→ Passage provided
Saint Peter, Bishop of Sebaste (+ 391)

St. Peter of Sebaste (Feast Day - January 9)

Saint Peter was the brother of Saints Basil the Great and Gregory of Nyssa, making him a member of a very illustrious family, and the youngest of ten children who were born to Saints Basil and Emmelia. He was born in 340 in Caesarea of Cappadocia. Saint Macrina, his eldest sister, exercised a great influence over his religious training, acting as his instructor and directing him toward the spiritual and ascetic life.

Renouncing the study of the profane sciences, he devoted himself to the study of Holy Scripture and the cultivation of the spiritual life. Shortly after Basil's elevation as Bishop of Caesarea in 370, Peter received from him priestly ordination. Basil appears to have employed his brother as his confidential agent in some matters. Subsequently, he withdrew from active affairs, and resumed the life of a solitary ascetic. He assisted his sister and his mother in establishing their monastic community after his father's death. Peter became involved in the gradual transformation of his mother's household from a community of virgins to a cenobitic community of both women and men. He headed the male monastery while Macrina was responsible for the female community. When the provinces of Pontus and Cappadocia were visited by a severe famine, he gave a remarkable proof of his charity, liberally disposing of all that belonged to his monastery, and whatever he could raise, to supply with necessaries the numerous crowds that daily resorted to him, in that time of distress.

→ Dataset excerpts
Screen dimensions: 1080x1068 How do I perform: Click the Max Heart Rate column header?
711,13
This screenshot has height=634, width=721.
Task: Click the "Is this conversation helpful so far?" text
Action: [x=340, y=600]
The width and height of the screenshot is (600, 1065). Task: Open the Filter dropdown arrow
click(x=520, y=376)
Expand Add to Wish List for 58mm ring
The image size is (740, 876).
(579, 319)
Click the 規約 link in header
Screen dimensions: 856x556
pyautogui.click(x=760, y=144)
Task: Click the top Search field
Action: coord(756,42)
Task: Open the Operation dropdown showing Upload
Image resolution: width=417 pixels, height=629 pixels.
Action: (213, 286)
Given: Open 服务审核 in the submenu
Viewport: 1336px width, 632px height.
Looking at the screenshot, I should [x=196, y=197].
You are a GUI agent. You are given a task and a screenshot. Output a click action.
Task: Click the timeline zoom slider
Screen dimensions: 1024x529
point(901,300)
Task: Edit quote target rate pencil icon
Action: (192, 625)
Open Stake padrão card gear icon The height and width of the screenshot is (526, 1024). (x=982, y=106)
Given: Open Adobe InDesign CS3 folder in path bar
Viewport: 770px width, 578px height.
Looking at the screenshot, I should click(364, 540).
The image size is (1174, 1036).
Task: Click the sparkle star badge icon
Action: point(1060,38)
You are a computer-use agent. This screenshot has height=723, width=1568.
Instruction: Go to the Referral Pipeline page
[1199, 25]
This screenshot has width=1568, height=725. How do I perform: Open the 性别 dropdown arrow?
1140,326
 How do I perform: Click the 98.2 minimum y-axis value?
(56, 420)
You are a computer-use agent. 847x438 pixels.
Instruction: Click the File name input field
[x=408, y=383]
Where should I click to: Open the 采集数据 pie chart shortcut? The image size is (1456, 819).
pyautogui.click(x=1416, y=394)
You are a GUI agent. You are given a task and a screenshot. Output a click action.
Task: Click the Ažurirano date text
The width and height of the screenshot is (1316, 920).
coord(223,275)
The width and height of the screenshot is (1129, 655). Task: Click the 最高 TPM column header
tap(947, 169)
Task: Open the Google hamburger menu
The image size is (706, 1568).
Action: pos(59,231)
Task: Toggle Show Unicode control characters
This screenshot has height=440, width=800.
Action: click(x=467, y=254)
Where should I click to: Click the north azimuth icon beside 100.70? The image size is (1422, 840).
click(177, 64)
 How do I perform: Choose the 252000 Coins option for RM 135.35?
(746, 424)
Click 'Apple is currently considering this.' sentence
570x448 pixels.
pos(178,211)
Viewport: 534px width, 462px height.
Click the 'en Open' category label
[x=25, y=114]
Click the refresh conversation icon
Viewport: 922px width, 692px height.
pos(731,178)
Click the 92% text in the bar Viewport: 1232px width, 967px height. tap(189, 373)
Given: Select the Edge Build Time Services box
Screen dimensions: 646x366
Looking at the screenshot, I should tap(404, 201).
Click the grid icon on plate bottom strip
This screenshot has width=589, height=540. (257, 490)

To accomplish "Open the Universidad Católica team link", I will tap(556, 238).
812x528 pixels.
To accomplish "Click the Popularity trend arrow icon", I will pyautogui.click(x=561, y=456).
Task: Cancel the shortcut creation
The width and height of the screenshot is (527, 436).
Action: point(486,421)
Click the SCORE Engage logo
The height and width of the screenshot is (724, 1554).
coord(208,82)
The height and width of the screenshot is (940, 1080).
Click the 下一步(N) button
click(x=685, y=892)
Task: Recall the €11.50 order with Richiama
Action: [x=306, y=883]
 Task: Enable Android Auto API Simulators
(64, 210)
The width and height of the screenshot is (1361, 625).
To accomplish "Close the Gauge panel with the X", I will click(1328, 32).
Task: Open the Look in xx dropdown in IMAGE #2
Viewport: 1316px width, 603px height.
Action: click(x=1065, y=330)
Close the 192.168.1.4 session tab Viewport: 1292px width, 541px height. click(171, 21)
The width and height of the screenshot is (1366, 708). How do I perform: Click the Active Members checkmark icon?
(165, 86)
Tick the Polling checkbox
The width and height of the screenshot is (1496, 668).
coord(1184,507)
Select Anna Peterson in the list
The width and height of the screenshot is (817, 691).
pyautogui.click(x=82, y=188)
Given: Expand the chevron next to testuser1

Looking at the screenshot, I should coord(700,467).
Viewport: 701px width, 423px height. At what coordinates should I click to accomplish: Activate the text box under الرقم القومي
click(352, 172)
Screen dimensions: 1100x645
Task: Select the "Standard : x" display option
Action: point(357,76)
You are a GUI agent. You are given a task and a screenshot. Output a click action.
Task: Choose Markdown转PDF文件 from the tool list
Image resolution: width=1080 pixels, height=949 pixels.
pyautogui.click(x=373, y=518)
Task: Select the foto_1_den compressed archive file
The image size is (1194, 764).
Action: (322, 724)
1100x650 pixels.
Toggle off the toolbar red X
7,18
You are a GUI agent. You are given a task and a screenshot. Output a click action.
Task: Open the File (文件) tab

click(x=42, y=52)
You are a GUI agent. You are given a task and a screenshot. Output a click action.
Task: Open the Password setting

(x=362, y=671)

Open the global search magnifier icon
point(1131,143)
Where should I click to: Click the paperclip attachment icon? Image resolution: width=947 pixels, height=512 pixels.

→ Questions on the material
1 > For each statement, say whether the passage on Saint Peter of Sebaste agrees with it, answering yes or no and quoting the deciding words: (a) Peter was the eldest of ten children; (b) Basil gave Peter priestly ordination; (c) Macrina headed the male monastery.
2 > Please extend the passage on Saint Peter of Sebaste, picking up after its final sentence.
The records come from a separate source.

→ Task answers
1 >
(a) No: "the youngest of ten children who were born to Saints Basil and Emmelia"
(b) Yes: "Peter received from him priestly ordination"
(c) No: "He headed the male monastery while Macrina was responsible for the female community"

2 >
About 380 he was elevated to Bishop of Sebaste in Armenia after the death of the violent Arian and furious persecutor of his brother Basil, Bishop Eustathius of Sebaste, to root out the Arian heresy in that diocese, where it had taken deep root. Without displaying any literary activity, he took his stand beside his brothers Basil and Gregory in their fight against the Arian heresy. In his life and episcopal administration he displayed the same characteristics as Basil, and Gregory of Nyssa writes of Peter: "In his later life he seemed to be no less than Basil the Great in virtue." Linked together in the closest manner with his brothers, he followed their writings with the greatest interest. At his advice Gregory of Nyssa wrote his great work, Against Eunomius, in defense of Basil's similarly named book answering the polemical work of Eunomius. It was also at his desire that Gregory wrote the Treatise on the Work of the Six Days, to defend Basil's similar treatise against false interpretations of the Book of Genesis and to complete it. Another work of Gregory's, On the Endowment of Man, was also written at Peter's suggestion and sent to the latter with an appropriate preface as an Easter gift in 387. We have no detailed information concerning his activity as a bishop, except that he was present at the Second Ecumenical Synod of Constantinople in 381.

Saint Peter reposed in peace in 391. Theodoret of Cyrus wrote of him: "Among the conspicuous bishops of Asia were the two Gregorys, the one of Nazianzus and the other of Nyssa, the latter the brother and the former the friend and fellow worker of the great Basil. These were foremost champions of piety in Cappadocia; and in front rank with them was Peter, born of the same parents with Basil and Gregory, who though not having received like them a foreign education, like them lived a life of brilliant distinction."